Вот и сейчас с целью отвлечения от печали Николай Николаевич начал исполнять жизнерадостную кавалерийскую песню, но не заметил сам, как перешел на странную и не очень-то веселую импровизацию.
«Как же получилось, как же оказалось, почему в раздоре Само-па-ло-вы? – пел корнет. – Бедный, бедный Сталин, вождь ты мой несчастный, батюшка родимый, милый удалец».
Тут следует заметить, что Николай Николаевич помимо обычного для того времени сыновнего уважения к Сталину и преклонения перед его гениальными качествами питал еще к вождю самую обыкновенную жалость, то есть относился чуть ли не по-отечески, как к своему ребенку, отторгнутому от родителей бесчеловечной судьбой, или как к сироте. Иногда ему казалось, что вождя совсем замытарили его соратники и министры, а также 220 миллионов советских людей плюс все прогрессивное человечество. Конечно, чувств этих он боялся, таил их, но вот иногда они вдруг вырывались через корнет-а-пистон.

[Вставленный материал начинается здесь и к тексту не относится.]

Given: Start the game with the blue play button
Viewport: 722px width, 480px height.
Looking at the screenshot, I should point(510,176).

«Люди, дорогие, вы не крокодилы, отчего чураетесь дружбы и любви? Тетушка Мария, свой станок несчастный запускай потише, не мешай другим. Дорогой парикмахер, милый Самопалов, вспомни, как Марию нежно ты ласкал, вспомни про дитятю, подели жилплощадь, законы общежития соблюдай во всем. Не пиши ты Сталину, милая Мария, не мешай несчастному думать и творить. Пожалей, голубушка, знаменосца мира, милого, родимого сына и отца», – так пел корнет.

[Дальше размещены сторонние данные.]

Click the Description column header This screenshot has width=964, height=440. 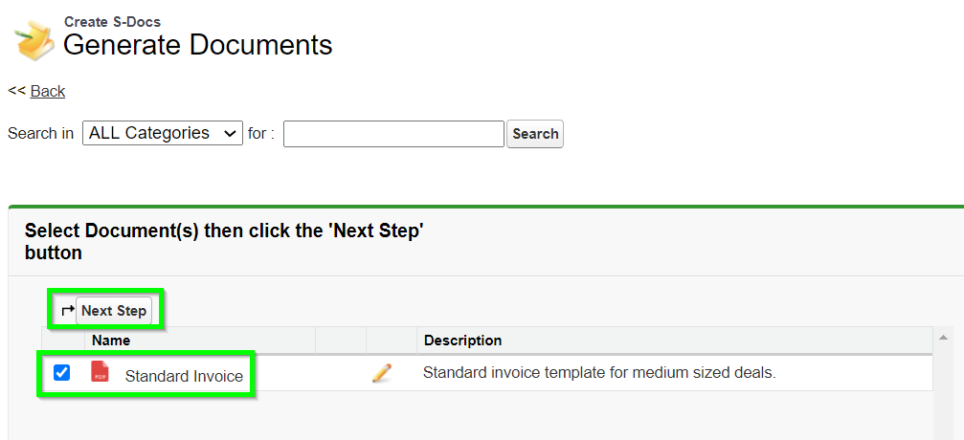463,340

– Тема вождя у вас великолепна, – сказал кто-то за спиной Николая Николаевича.
Трудно, невозможно описать состояние Николая Николаевича в следующий момент. Физические его действия были крайне неприглядны: во-первых, он выронил корнет, во-вторых, упал на пол, в-третьих, пукнул, в-четвертых, попытался спрятать свой инструмент под валик тахты и, наконец, только в-пятых, – обернулся.
Перед ним в нерешительной позе стоял человек с двумя авоськами в руках. Из авосек что-то темное капало на паркет.
– Что? Что вы сказали? – воскликнул Николай Николаевич.
– Не волнуйтесь, – сказал человек, – я просто сказал, что вы очень трогательно и оригинально выразили тему вождя. Такой трактовки я еще не слышал.
– Откуда вы знаете, что я выражал? Что это за парадоксы?
– Просто я понимаю и люблю музыку, – очень серьезно сказал человек с авоськами.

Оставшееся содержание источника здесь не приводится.